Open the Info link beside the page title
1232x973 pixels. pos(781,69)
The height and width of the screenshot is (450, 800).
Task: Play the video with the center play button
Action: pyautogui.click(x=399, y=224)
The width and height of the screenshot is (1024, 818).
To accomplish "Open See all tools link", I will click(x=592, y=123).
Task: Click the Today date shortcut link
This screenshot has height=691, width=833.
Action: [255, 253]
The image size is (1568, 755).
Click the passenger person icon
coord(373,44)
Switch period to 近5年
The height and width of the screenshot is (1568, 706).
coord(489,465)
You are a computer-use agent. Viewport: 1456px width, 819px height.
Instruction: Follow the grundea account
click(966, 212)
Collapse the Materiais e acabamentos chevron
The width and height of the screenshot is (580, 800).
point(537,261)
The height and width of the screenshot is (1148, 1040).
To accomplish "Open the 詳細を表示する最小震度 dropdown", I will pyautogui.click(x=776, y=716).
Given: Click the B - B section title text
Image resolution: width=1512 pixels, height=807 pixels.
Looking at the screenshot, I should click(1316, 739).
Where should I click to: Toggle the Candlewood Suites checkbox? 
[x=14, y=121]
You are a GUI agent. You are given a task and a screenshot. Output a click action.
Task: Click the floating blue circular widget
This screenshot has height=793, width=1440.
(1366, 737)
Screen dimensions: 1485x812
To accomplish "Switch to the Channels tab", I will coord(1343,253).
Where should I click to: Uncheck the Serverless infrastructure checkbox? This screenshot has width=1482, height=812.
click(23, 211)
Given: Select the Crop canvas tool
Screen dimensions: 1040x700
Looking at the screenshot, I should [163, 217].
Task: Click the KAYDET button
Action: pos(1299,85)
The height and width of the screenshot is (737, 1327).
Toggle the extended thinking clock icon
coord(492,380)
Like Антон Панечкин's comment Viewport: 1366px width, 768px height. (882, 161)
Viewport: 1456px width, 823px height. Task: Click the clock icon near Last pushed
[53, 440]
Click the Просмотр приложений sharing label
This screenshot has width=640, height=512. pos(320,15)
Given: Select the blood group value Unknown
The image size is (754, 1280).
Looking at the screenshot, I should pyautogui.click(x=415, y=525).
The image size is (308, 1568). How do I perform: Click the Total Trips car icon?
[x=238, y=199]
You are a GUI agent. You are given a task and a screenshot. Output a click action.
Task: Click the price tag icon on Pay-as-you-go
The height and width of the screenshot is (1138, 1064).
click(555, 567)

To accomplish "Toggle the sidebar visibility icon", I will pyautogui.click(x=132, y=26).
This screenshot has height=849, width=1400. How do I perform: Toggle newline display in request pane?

---

= WHAT IS NEEDED =
Print every entry above again, line for line, without changing a single character.

= TASK RESULT =
Open the Info link beside the page title
1232x973 pixels. pos(781,69)
The height and width of the screenshot is (450, 800).
Task: Play the video with the center play button
Action: pyautogui.click(x=399, y=224)
The width and height of the screenshot is (1024, 818).
To accomplish "Open See all tools link", I will click(x=592, y=123).
Task: Click the Today date shortcut link
This screenshot has height=691, width=833.
Action: [255, 253]
The image size is (1568, 755).
Click the passenger person icon
coord(373,44)
Switch period to 近5年
The height and width of the screenshot is (1568, 706).
coord(489,465)
You are a computer-use agent. Viewport: 1456px width, 819px height.
Instruction: Follow the grundea account
click(966, 212)
Collapse the Materiais e acabamentos chevron
The width and height of the screenshot is (580, 800).
point(537,261)
The height and width of the screenshot is (1148, 1040).
To accomplish "Open the 詳細を表示する最小震度 dropdown", I will pyautogui.click(x=776, y=716).
Given: Click the B - B section title text
Image resolution: width=1512 pixels, height=807 pixels.
Looking at the screenshot, I should click(1316, 739).
Where should I click to: Toggle the Candlewood Suites checkbox? 
[x=14, y=121]
You are a GUI agent. You are given a task and a screenshot. Output a click action.
Task: Click the floating blue circular widget
This screenshot has height=793, width=1440.
(1366, 737)
Screen dimensions: 1485x812
To accomplish "Switch to the Channels tab", I will coord(1343,253).
Where should I click to: Uncheck the Serverless infrastructure checkbox? This screenshot has width=1482, height=812.
click(23, 211)
Given: Select the Crop canvas tool
Screen dimensions: 1040x700
Looking at the screenshot, I should [163, 217].
Task: Click the KAYDET button
Action: pos(1299,85)
The height and width of the screenshot is (737, 1327).
Toggle the extended thinking clock icon
coord(492,380)
Like Антон Панечкин's comment Viewport: 1366px width, 768px height. (882, 161)
Viewport: 1456px width, 823px height. Task: Click the clock icon near Last pushed
[53, 440]
Click the Просмотр приложений sharing label
This screenshot has width=640, height=512. pos(320,15)
Given: Select the blood group value Unknown
The image size is (754, 1280).
Looking at the screenshot, I should pyautogui.click(x=415, y=525).
The image size is (308, 1568). How do I perform: Click the Total Trips car icon?
[x=238, y=199]
You are a GUI agent. You are given a task and a screenshot. Output a click action.
Task: Click the price tag icon on Pay-as-you-go
The height and width of the screenshot is (1138, 1064).
click(555, 567)

To accomplish "Toggle the sidebar visibility icon", I will pyautogui.click(x=132, y=26).
This screenshot has height=849, width=1400. How do I perform: Toggle newline display in request pane?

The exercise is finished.